Jamie Foxx: Jamie Foxx brought the house down for his performance of "Blame It," especially when he brought out Travis Barker on the drums playing Master P's "F*ck Them Other Nig*as." Snoop was also trotted out for some reason, but I think that fool was as lost as Don Cornelius. Jamie is a true triple threat: Singer, actor and energizer bunny. He just doesn't stop.
Ne-Yo: Well, clearly when BET shuffled the show around to accomodate the passing of Michael Jackson, the only artists willing to help them fill out the tributes were Jamie and Ne-Yo. Ne-Yo sang a whopping three times that evening. First, he gave a pitch-perfect rendition of "Lady In My Life," then he sang his own song, "She Got Her Own," and finally at the end he duetted with Jamie for "I'll Be There." And the biggest deal throughout Ne-Yo's performances was that he put down his crutch, the hat. Yep, Ne-Yo rocked the stage bald as a newborn baby. I guess Michael gave him the confidence to put it all out there. Sorry, Rogaine. Looks like you aren't getting Ne-Yo for an endorsement deal.
Maxwell: Congrats, Maxwell made "Pretty Wings" into an enjoyable performance. The man knows how to do soul and he didn't disappoint with his falsetto and the softly-pulsing beat of his first single in ages. The only disturbing bit was the half-naked women dangling from the ceiling with wings on like corpses. It sent an inappropriately morbid tone. Victoria's Secret should book him for their runway show though.
Keyshia Cole and Monica: Chickens'R'Us was open for business and serving customers. The cockatooed birds were out, sporting their best clubwear and the high notes, howls and "Ooh yeahs" were delivered. Keyshia Cole looks pretty but that you just can't wipe the street off of her, no matter how classy you try to make the soundtrack. The way she walks, the way she talks...it's just a lost cause. And Monica is just a turkey through and through. Half of her performance was neck snapping and eye rolling. And to think she was once considered the next Whitney Houston. Well, wait....Whitney's a h00drat too. Maybe Monica really is Baby Whitney!
Trey Songz, Johnny Gill, Tyrese and the O'Jays: First off, Trey Songz should be a way bigger star than he is. The guy is talented. But I couldn't help but laugh when they announced Trey Songz, Tyrese and JOHNNY GILL as the young O'Jays. Johnny Gill!? Young?
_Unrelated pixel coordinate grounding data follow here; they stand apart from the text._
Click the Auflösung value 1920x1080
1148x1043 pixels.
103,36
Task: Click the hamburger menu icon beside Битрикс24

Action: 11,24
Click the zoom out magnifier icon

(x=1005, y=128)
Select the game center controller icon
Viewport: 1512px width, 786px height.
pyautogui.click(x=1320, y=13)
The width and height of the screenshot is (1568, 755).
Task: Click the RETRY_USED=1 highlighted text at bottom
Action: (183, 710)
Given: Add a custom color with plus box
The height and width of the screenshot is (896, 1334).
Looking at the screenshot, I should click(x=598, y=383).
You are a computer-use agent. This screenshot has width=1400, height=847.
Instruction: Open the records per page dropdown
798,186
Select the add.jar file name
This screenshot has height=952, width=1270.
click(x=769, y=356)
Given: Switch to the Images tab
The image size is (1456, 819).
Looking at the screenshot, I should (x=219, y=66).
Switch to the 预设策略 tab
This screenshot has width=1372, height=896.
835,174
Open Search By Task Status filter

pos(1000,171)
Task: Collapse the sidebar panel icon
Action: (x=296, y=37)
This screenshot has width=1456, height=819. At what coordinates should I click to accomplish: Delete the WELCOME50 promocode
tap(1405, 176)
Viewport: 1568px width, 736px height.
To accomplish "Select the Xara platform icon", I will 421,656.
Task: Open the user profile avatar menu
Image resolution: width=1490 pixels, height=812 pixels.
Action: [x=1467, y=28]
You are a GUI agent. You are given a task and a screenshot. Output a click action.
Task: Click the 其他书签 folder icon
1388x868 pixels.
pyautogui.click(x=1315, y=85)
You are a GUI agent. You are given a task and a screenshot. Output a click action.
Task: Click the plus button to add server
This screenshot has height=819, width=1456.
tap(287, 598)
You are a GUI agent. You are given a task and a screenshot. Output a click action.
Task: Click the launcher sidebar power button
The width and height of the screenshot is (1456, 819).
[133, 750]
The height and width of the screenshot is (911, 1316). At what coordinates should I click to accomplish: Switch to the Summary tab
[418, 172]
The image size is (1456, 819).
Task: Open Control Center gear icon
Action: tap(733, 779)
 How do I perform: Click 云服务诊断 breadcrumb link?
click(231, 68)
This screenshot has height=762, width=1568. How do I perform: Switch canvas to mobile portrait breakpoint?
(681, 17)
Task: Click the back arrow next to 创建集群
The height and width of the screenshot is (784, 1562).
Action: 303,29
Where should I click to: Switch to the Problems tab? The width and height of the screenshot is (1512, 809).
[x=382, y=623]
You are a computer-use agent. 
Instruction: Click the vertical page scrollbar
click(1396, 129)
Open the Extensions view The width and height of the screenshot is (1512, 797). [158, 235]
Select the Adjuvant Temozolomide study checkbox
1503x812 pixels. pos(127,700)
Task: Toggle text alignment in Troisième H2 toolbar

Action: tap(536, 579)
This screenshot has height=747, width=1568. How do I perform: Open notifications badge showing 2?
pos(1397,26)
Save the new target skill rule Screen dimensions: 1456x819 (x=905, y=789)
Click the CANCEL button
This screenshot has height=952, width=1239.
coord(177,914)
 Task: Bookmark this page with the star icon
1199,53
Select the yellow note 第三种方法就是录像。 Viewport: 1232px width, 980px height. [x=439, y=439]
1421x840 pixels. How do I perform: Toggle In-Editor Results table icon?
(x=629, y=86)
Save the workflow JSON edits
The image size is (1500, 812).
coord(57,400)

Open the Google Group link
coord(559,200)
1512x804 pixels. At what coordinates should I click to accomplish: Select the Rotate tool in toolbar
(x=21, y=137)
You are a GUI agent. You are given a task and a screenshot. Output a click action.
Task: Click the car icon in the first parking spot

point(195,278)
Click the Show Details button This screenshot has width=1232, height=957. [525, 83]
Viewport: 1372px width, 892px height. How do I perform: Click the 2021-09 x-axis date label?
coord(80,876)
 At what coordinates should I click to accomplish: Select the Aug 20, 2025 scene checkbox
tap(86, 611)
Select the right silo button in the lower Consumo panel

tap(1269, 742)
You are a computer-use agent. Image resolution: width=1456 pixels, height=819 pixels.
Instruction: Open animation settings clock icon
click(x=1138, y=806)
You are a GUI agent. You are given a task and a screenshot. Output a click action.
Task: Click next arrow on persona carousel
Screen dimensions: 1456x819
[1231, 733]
Johnny Gill isn't a young anything. Come on now. But despite his age, Trey, Johnny and Tyrese set fire on the building. Ginuwine looked on enviously as the three turned the crowd into putty in their hands. The O'Jays themselves finally made it onstage after an excruciatingly long intro from Don Cornelius and they were jammin' for some old dudes too. BET just needs to limit them to one song.
Drake featuring Young Money: Being a Drake fan, I was looking forward to this performance. Unfortunately, it went wrong in every possible way. First, Drake tore his ACL so he performed on a stool. Second, he didn't sing a lick of "Best I Ever Had," he just rapped the hook. What's the point of all the singing on the "So Gone" mixtape if he never sings live? Then Young Money performed "Every Girl" with some mad young looking girls bumping and grinding onstage. It was in questionable taste, to say the least. Frankly, Drake would've been better off canceling. You can only make a first impression once, and this was his first nationally-televised performance. Not a good look.
Ne-Yo & Jamie Foxx: Easily the most touching and poignant moment of the evening was when lil' sis Janet came out to address the masses. Right after her short, but emotional speech, Jamie and Ne-Yo gave a soul-stirring rendition of the Jackson 5 hit, "I'll Be There." It was the perfect tone and the perfect way to honor Michael and close the evening.
So that was the 2009 BET Awards. As far as MJ tributes go, it was nowhere near the best. But at least they can say they were the first.